__Exercise requirements__
Which lines in the listing below contain the word "width"? Copy each of them in full.

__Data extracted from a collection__
┄┄┄┄┄┄┄┄┄┄┄┄┄┄┄┄┄┄┄┄

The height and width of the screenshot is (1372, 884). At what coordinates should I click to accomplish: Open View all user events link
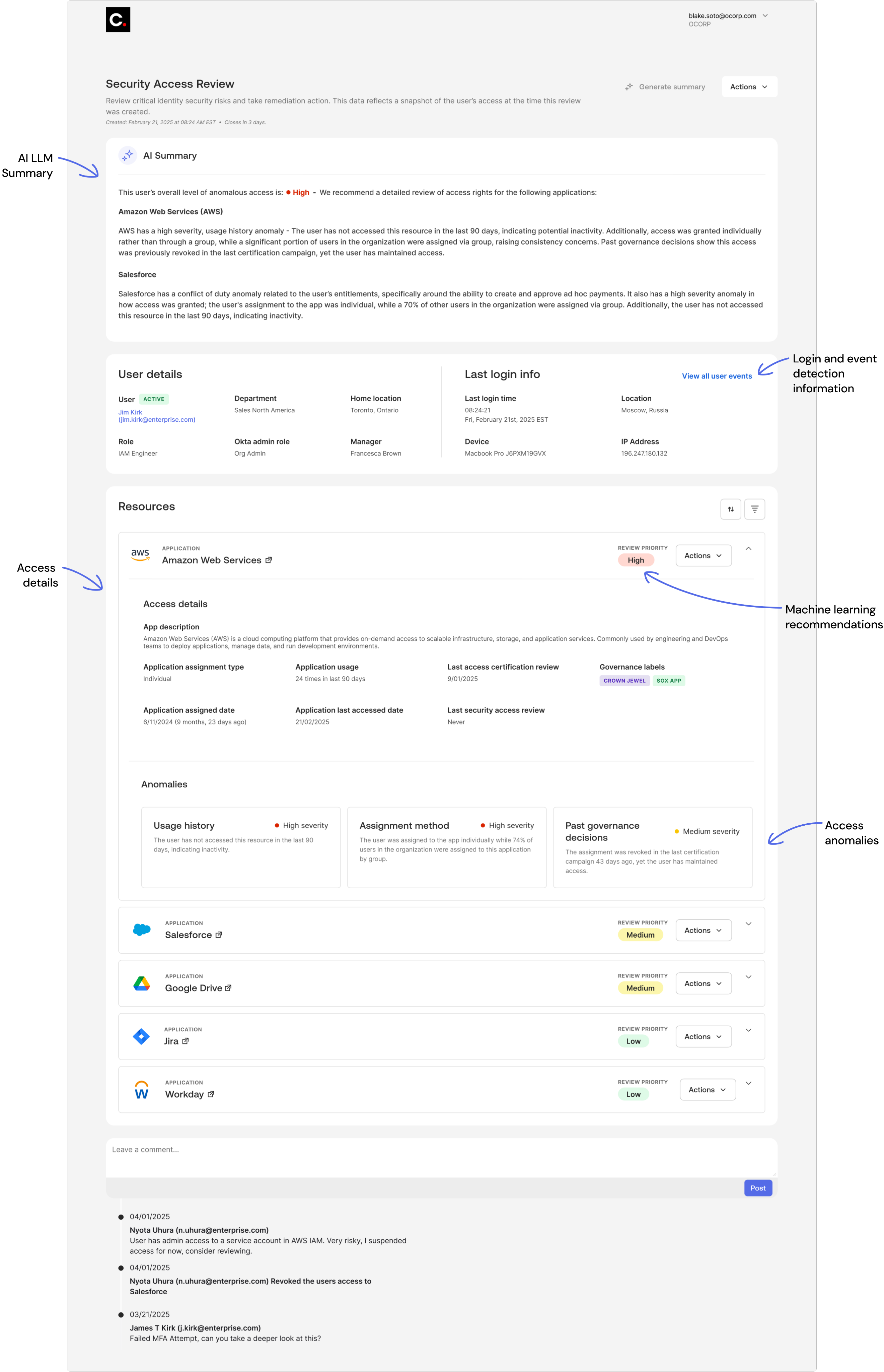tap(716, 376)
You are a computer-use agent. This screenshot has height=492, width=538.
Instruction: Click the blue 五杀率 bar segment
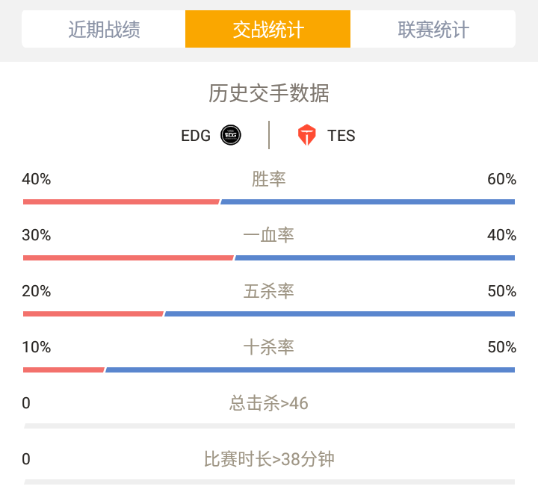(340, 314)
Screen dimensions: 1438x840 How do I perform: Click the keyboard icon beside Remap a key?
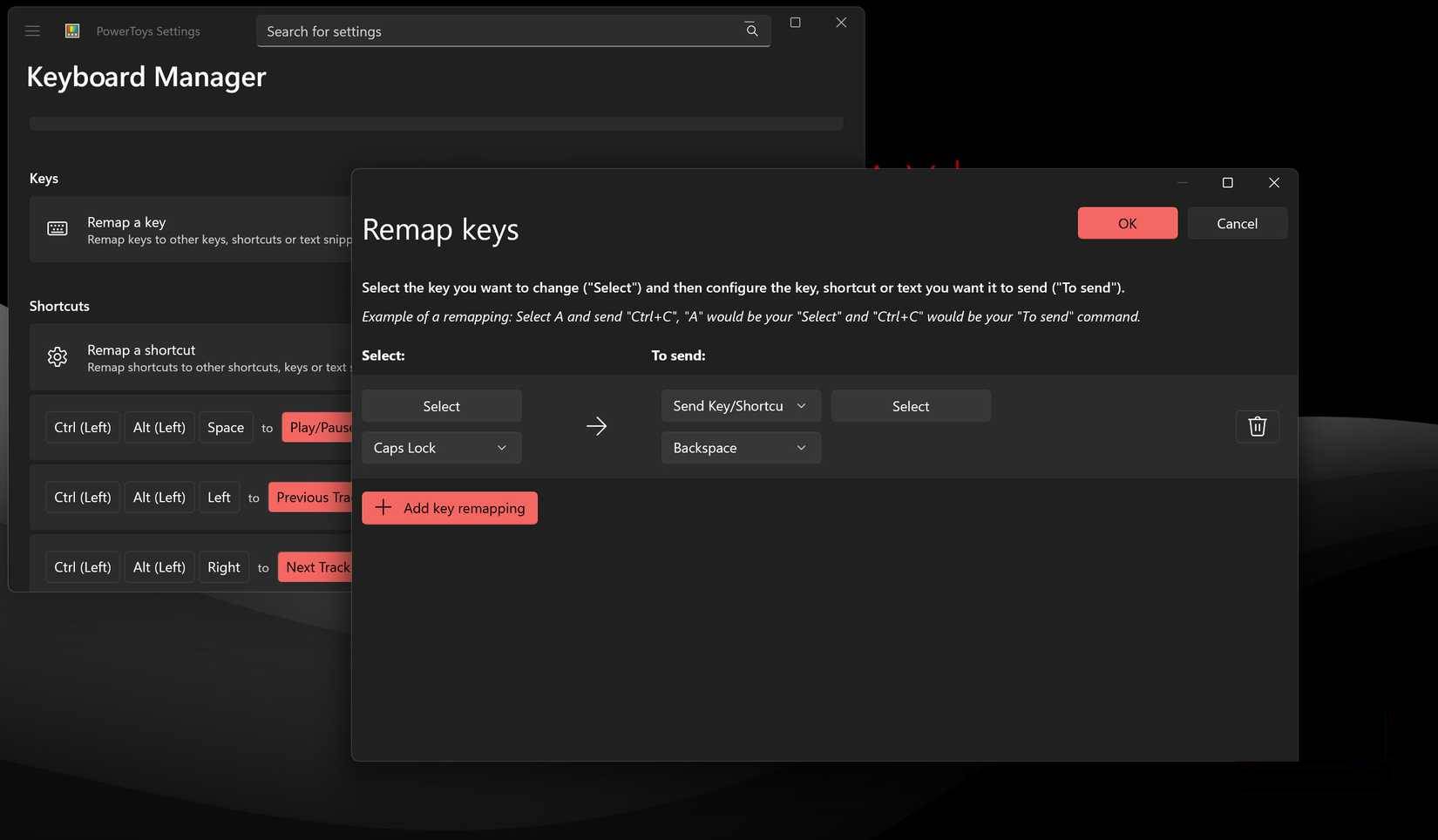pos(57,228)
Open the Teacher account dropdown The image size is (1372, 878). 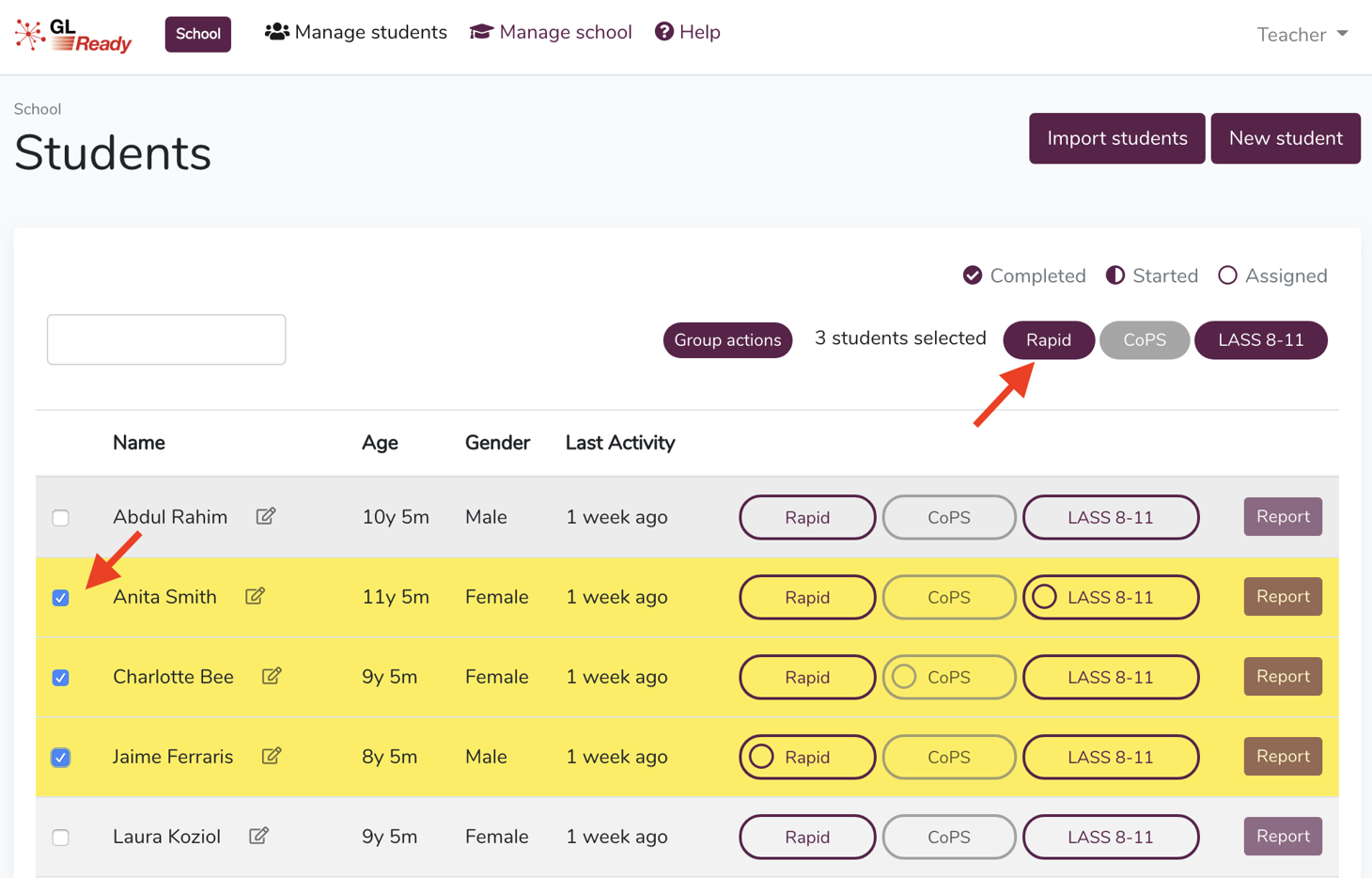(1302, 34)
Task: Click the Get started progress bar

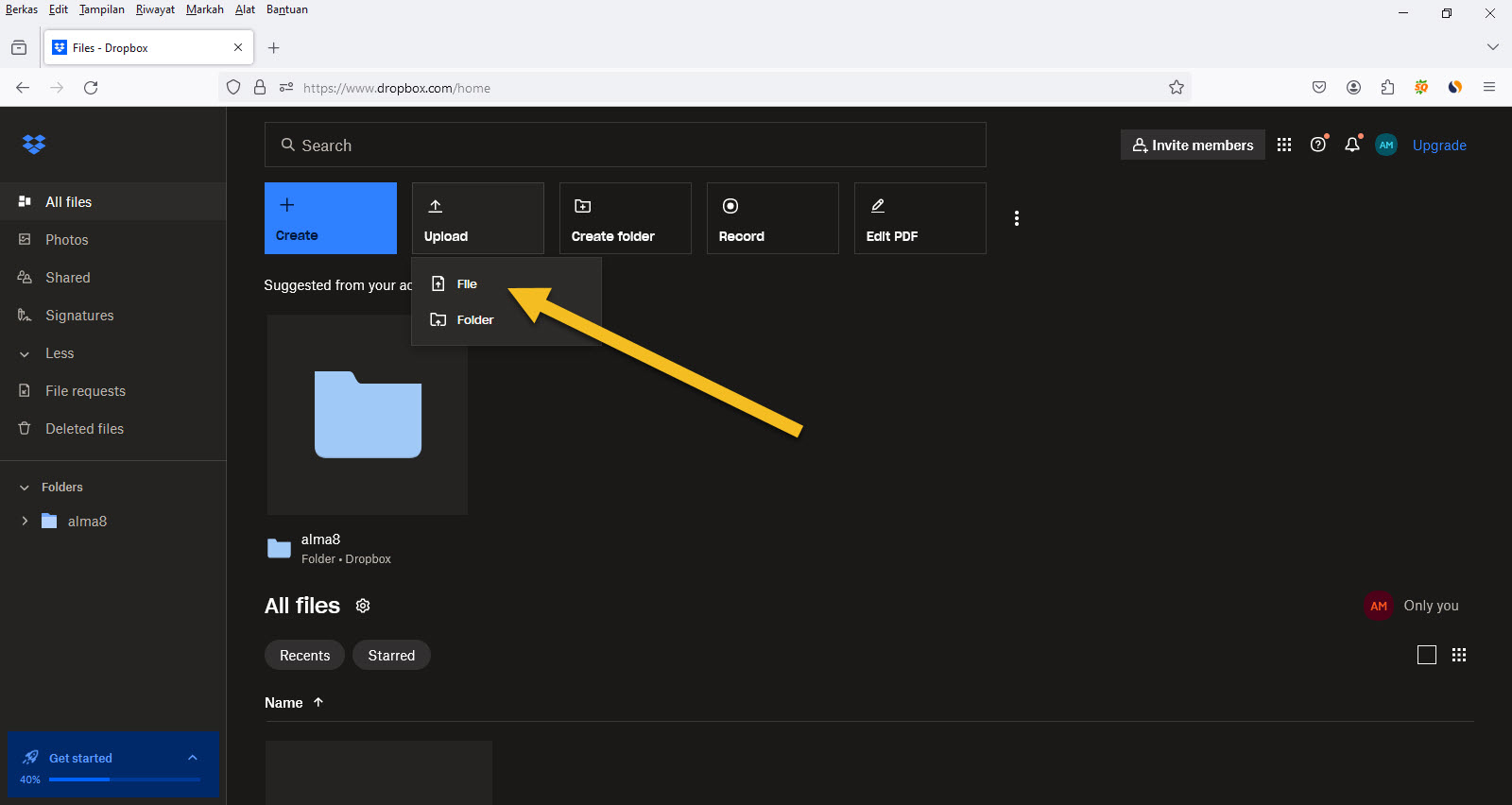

┄┄┄┄┄┄┄┄┄┄┄┄┄┄┄┄┄┄┄┄

__Task solution__
The height and width of the screenshot is (1372, 884). At what coordinates should I click to accomplish: Open View all user events link
You are a computer-use agent. This screenshot has height=492, width=538.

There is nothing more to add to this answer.